### RECORDS PROVIDED
-- start --

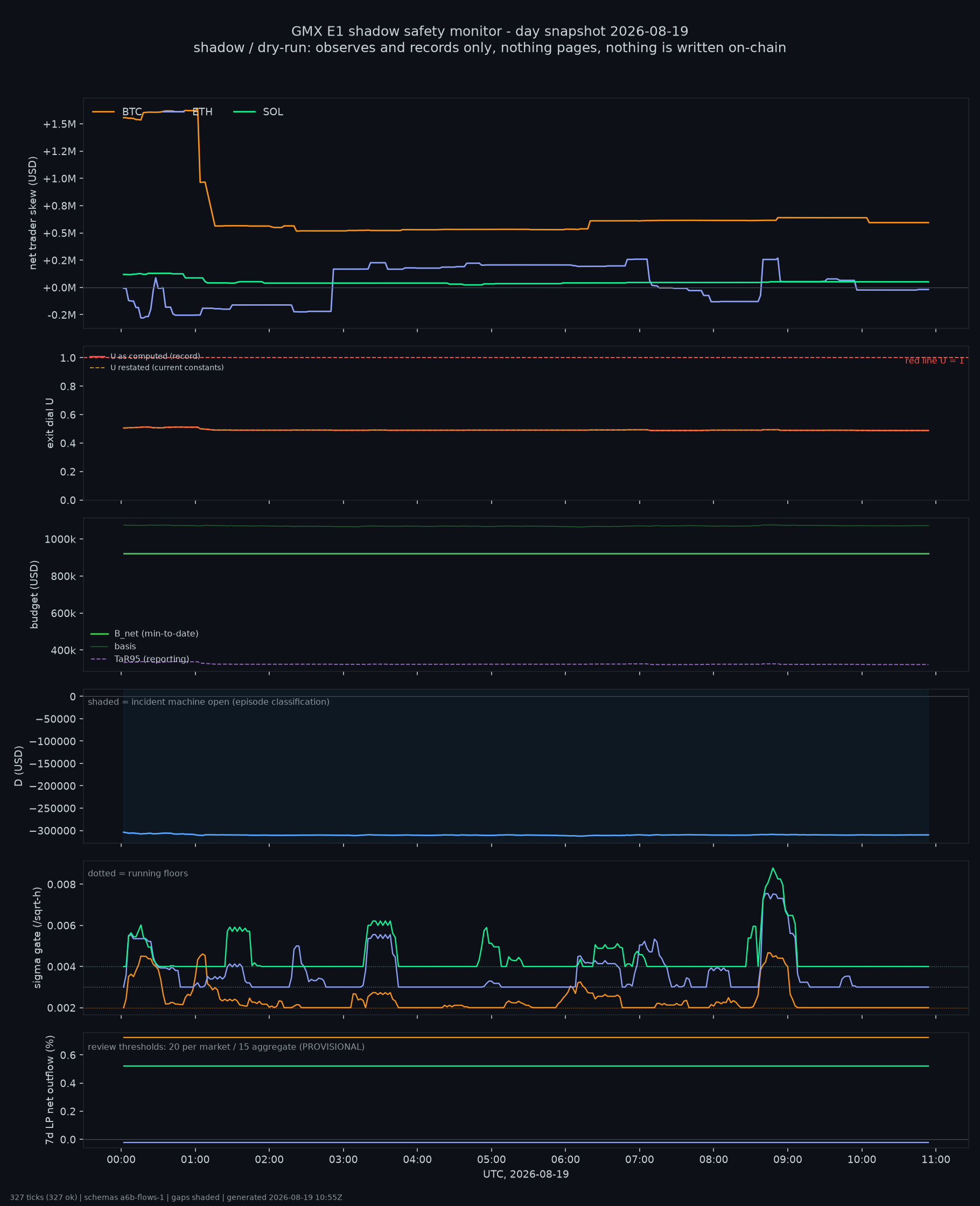Click the 'dotted = running floors' note
The width and height of the screenshot is (980, 1206).
(138, 874)
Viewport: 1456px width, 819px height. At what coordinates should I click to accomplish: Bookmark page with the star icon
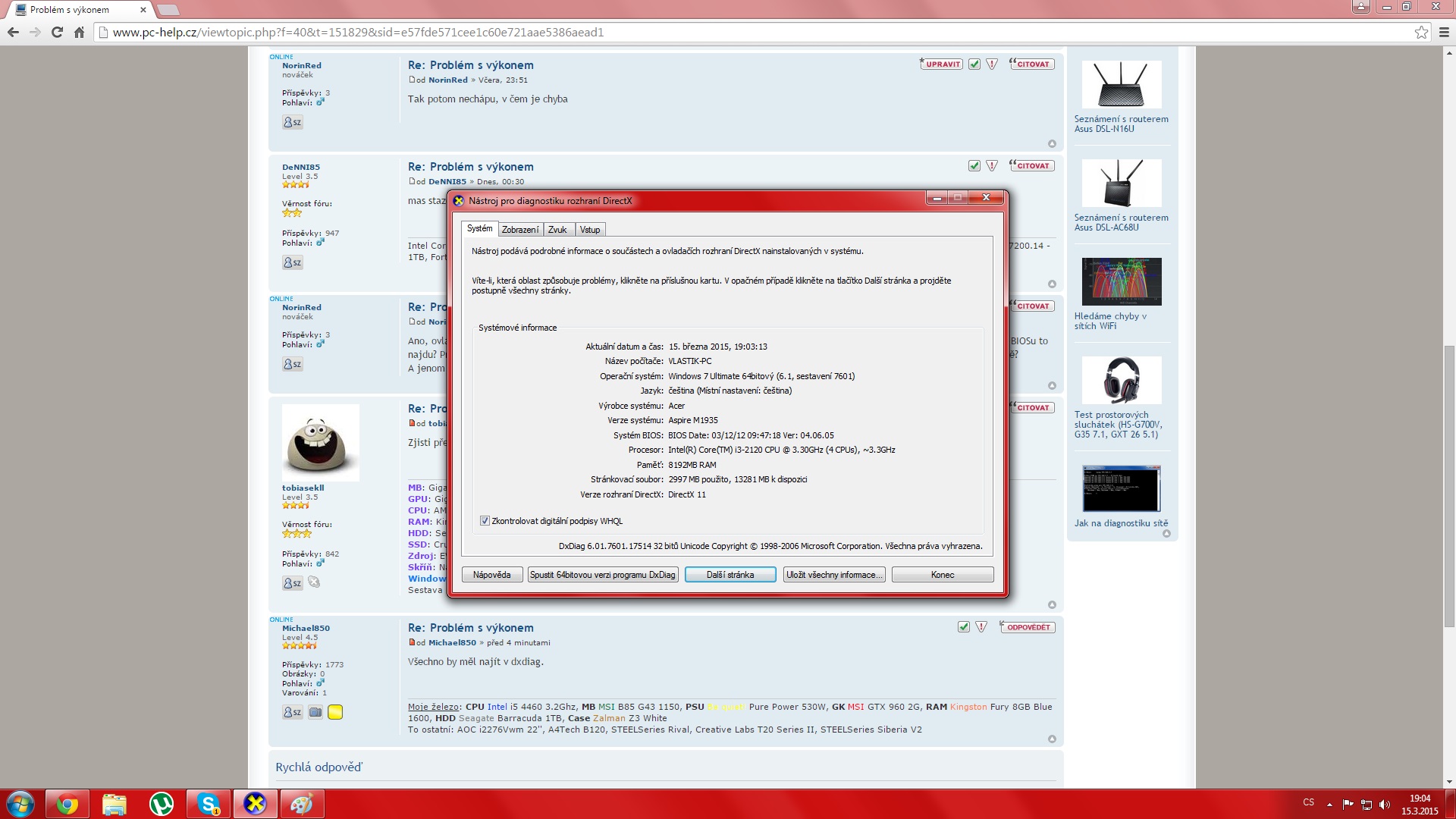coord(1421,32)
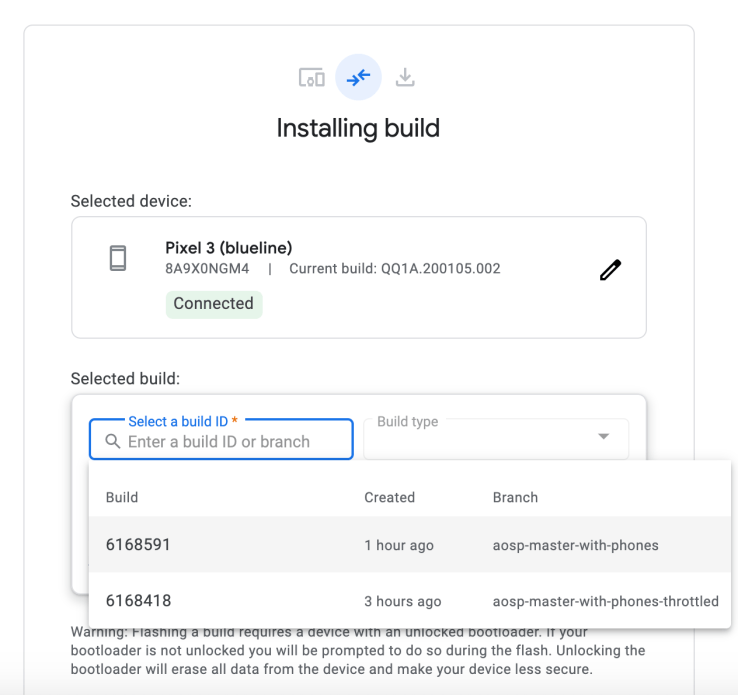Click the Build column header
The width and height of the screenshot is (738, 695).
(122, 497)
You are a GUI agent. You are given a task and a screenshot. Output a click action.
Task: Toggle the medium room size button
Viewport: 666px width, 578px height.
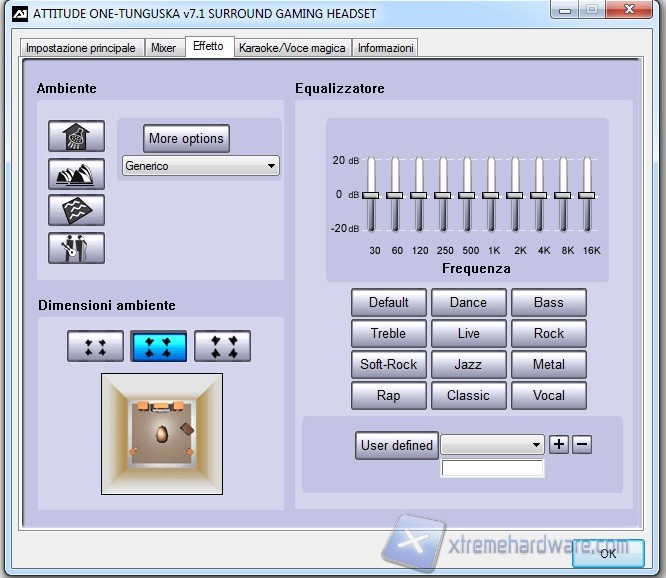159,346
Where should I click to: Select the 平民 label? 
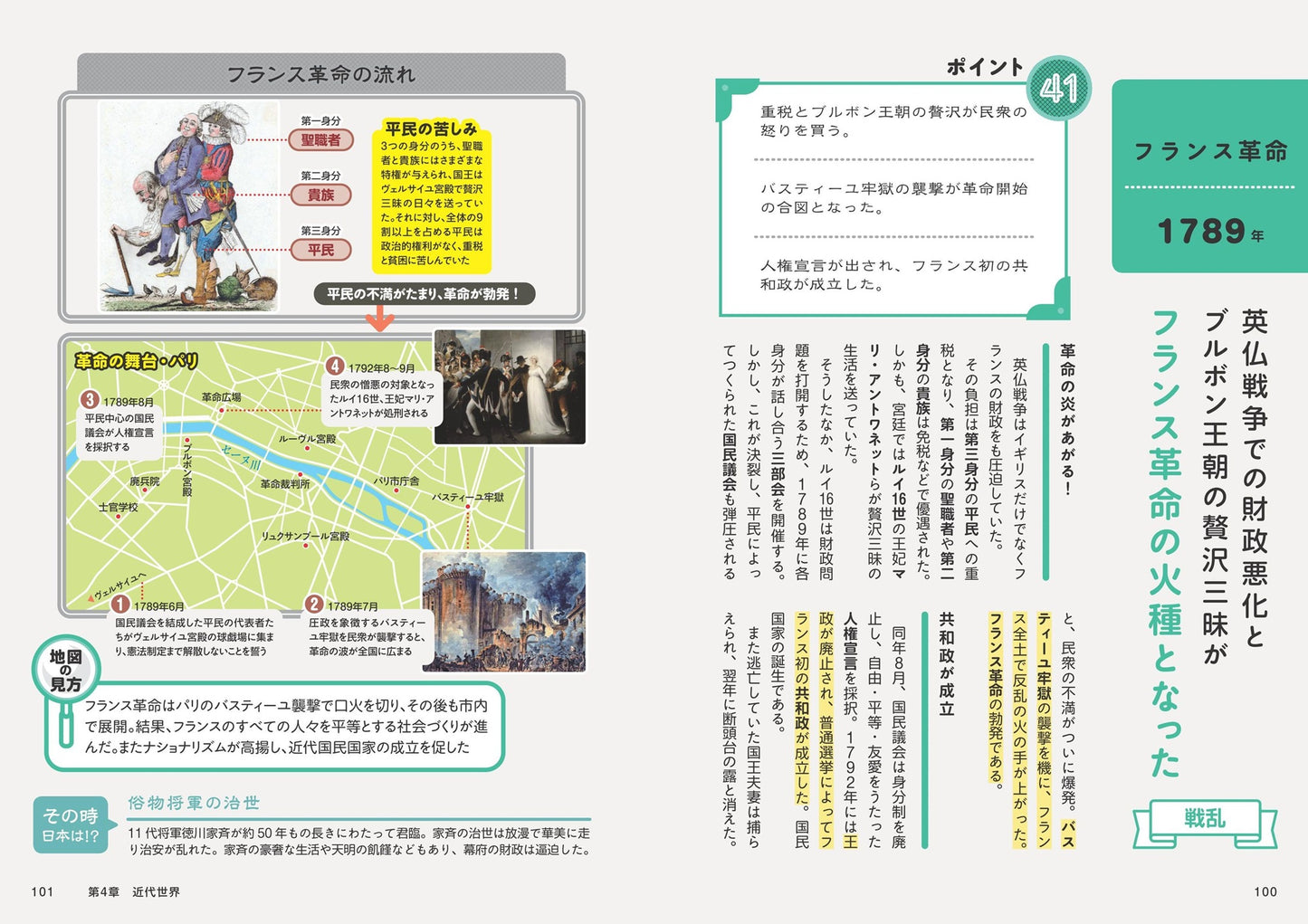point(320,250)
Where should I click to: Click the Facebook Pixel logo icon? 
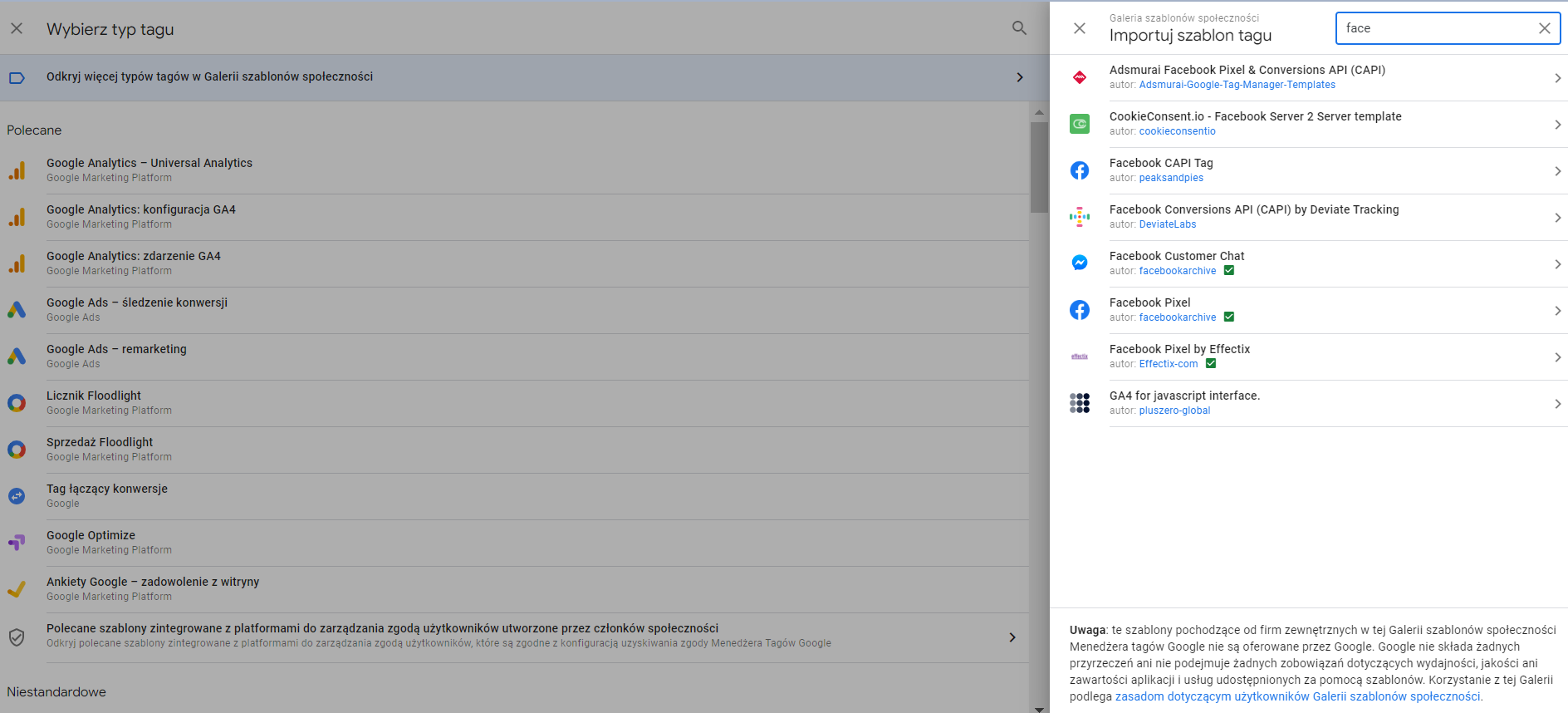[x=1079, y=310]
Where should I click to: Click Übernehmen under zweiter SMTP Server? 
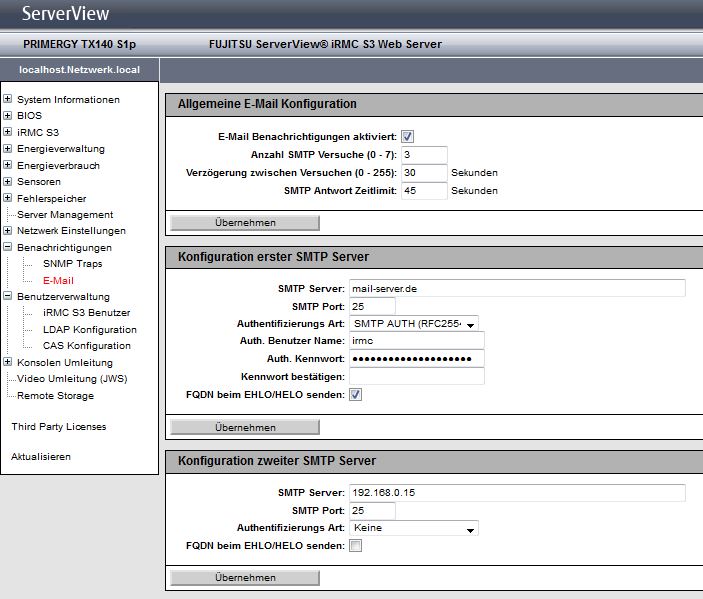(x=245, y=577)
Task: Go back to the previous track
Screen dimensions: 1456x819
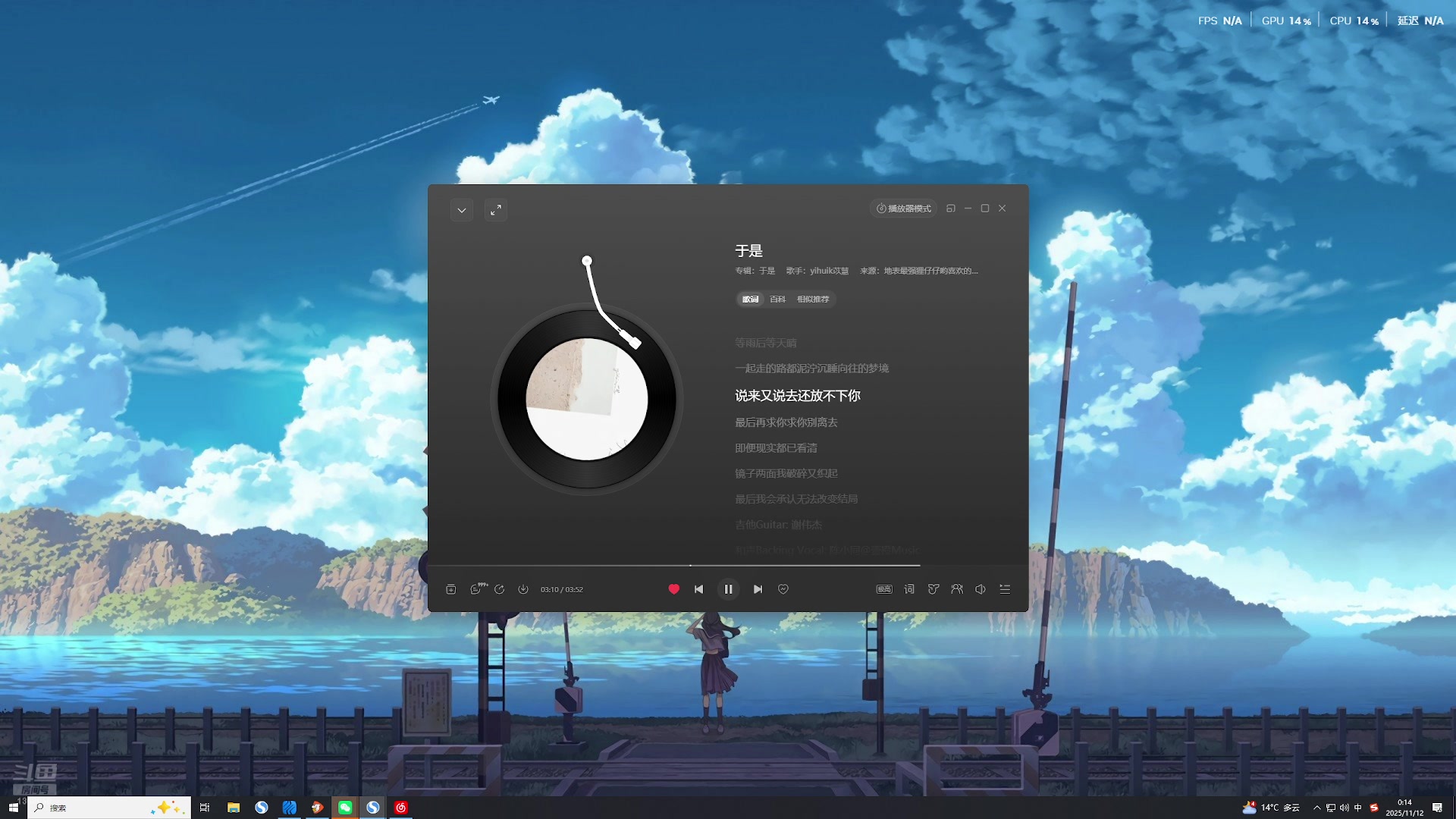Action: click(x=698, y=589)
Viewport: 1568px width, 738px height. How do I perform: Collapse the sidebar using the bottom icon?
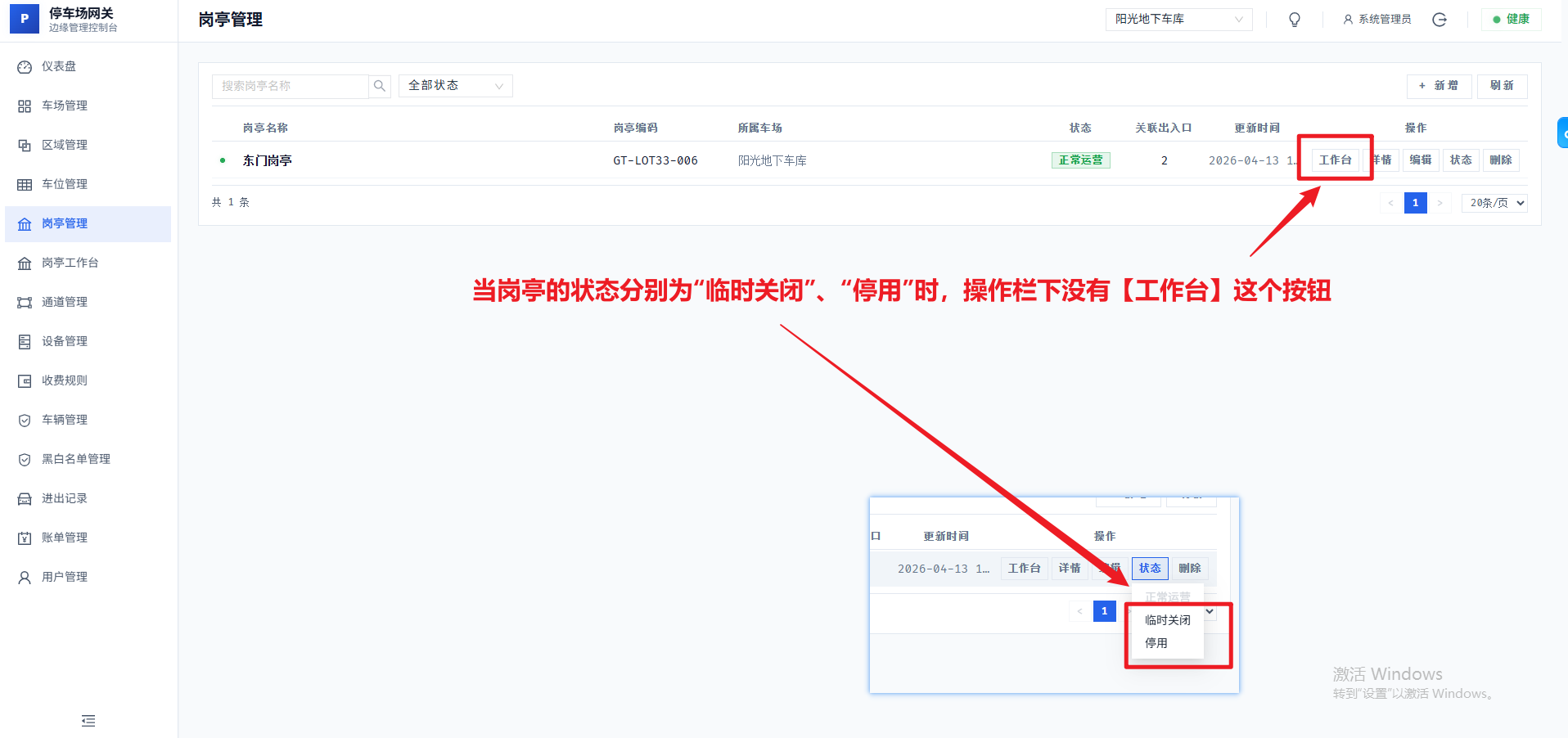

-- end --

### WHAT YOU ARE ASKED TO DO
Rewrite every line of the records above, switching "Viewport" to "Display area" wherever it occurs and keeping everything else the same. Leave the pictures out of your answer.

### SOLUTION TO THIS EXERCISE
Click the 'dotted = running floors' note
The width and height of the screenshot is (980, 1206).
(138, 874)
Display area: 1456px width, 819px height. At what coordinates should I click to accomplish: Bookmark page with the star icon
coord(1421,32)
Click the Build column header
The width and height of the screenshot is (738, 695).
(122, 497)
You are a GUI agent. You are given a task and a screenshot. Output a click action.
Task: Toggle the medium room size button
Display area: 666px width, 578px height.
159,346
Where should I click to: Select the 平民 label? 
point(320,250)
Where should I click to: Click the Facebook Pixel logo icon? 
[x=1079, y=310]
Where should I click to: Click Übernehmen under zweiter SMTP Server? 
(x=245, y=577)
Task: Go back to the previous track
Screen dimensions: 1456x819
Action: click(x=698, y=589)
Display area: 1568px width, 738px height. How do I perform: Collapse the sidebar using the bottom icon?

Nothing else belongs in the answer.